WORK TO COMPLETE:
I would like you to return all of the records exactly as they stand.

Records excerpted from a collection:
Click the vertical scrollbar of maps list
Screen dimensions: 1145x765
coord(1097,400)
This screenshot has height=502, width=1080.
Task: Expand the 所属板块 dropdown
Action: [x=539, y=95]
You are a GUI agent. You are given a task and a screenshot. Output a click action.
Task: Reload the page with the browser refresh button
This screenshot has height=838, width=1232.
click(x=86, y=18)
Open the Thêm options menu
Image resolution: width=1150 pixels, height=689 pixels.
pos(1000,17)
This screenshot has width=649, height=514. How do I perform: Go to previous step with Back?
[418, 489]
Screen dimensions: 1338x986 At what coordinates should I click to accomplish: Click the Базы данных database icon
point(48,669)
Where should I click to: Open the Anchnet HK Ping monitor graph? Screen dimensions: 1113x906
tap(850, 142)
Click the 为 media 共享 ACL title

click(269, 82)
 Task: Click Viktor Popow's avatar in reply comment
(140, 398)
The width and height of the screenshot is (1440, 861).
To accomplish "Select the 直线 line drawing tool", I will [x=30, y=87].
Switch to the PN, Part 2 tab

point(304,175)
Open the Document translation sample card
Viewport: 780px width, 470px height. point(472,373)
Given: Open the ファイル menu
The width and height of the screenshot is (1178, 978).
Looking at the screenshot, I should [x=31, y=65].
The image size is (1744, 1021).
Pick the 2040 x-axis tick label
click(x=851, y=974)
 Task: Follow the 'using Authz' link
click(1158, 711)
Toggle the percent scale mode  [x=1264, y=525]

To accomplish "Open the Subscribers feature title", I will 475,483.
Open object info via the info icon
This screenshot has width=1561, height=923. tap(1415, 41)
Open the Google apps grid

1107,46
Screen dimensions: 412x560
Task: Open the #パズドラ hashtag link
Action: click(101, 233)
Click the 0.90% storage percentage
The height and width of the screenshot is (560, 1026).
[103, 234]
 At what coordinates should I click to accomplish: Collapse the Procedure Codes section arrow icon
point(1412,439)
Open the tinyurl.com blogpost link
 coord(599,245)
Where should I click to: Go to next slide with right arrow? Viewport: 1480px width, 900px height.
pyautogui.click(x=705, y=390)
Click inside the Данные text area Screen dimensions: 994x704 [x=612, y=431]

SOLUTION FOR THIS EXERCISE:
Click the vertical scrollbar of maps list
Screen dimensions: 1145x765
coord(1097,400)
This screenshot has height=502, width=1080.
Task: Expand the 所属板块 dropdown
Action: [x=539, y=95]
You are a GUI agent. You are given a task and a screenshot. Output a click action.
Task: Reload the page with the browser refresh button
This screenshot has height=838, width=1232.
click(x=86, y=18)
Open the Thêm options menu
Image resolution: width=1150 pixels, height=689 pixels.
pos(1000,17)
This screenshot has width=649, height=514. How do I perform: Go to previous step with Back?
[418, 489]
Screen dimensions: 1338x986 At what coordinates should I click to accomplish: Click the Базы данных database icon
point(48,669)
Where should I click to: Open the Anchnet HK Ping monitor graph? Screen dimensions: 1113x906
tap(850, 142)
Click the 为 media 共享 ACL title

click(269, 82)
 Task: Click Viktor Popow's avatar in reply comment
(140, 398)
The width and height of the screenshot is (1440, 861).
To accomplish "Select the 直线 line drawing tool", I will [x=30, y=87].
Switch to the PN, Part 2 tab

point(304,175)
Open the Document translation sample card
Viewport: 780px width, 470px height. point(472,373)
Given: Open the ファイル menu
The width and height of the screenshot is (1178, 978).
Looking at the screenshot, I should [x=31, y=65].
The image size is (1744, 1021).
Pick the 2040 x-axis tick label
click(x=851, y=974)
 Task: Follow the 'using Authz' link
click(1158, 711)
Toggle the percent scale mode  [x=1264, y=525]

To accomplish "Open the Subscribers feature title", I will 475,483.
Open object info via the info icon
This screenshot has width=1561, height=923. tap(1415, 41)
Open the Google apps grid

1107,46
Screen dimensions: 412x560
Task: Open the #パズドラ hashtag link
Action: click(101, 233)
Click the 0.90% storage percentage
The height and width of the screenshot is (560, 1026).
[103, 234]
 At what coordinates should I click to accomplish: Collapse the Procedure Codes section arrow icon
point(1412,439)
Open the tinyurl.com blogpost link
 coord(599,245)
Where should I click to: Go to next slide with right arrow? Viewport: 1480px width, 900px height.
pyautogui.click(x=705, y=390)
Click inside the Данные text area Screen dimensions: 994x704 [x=612, y=431]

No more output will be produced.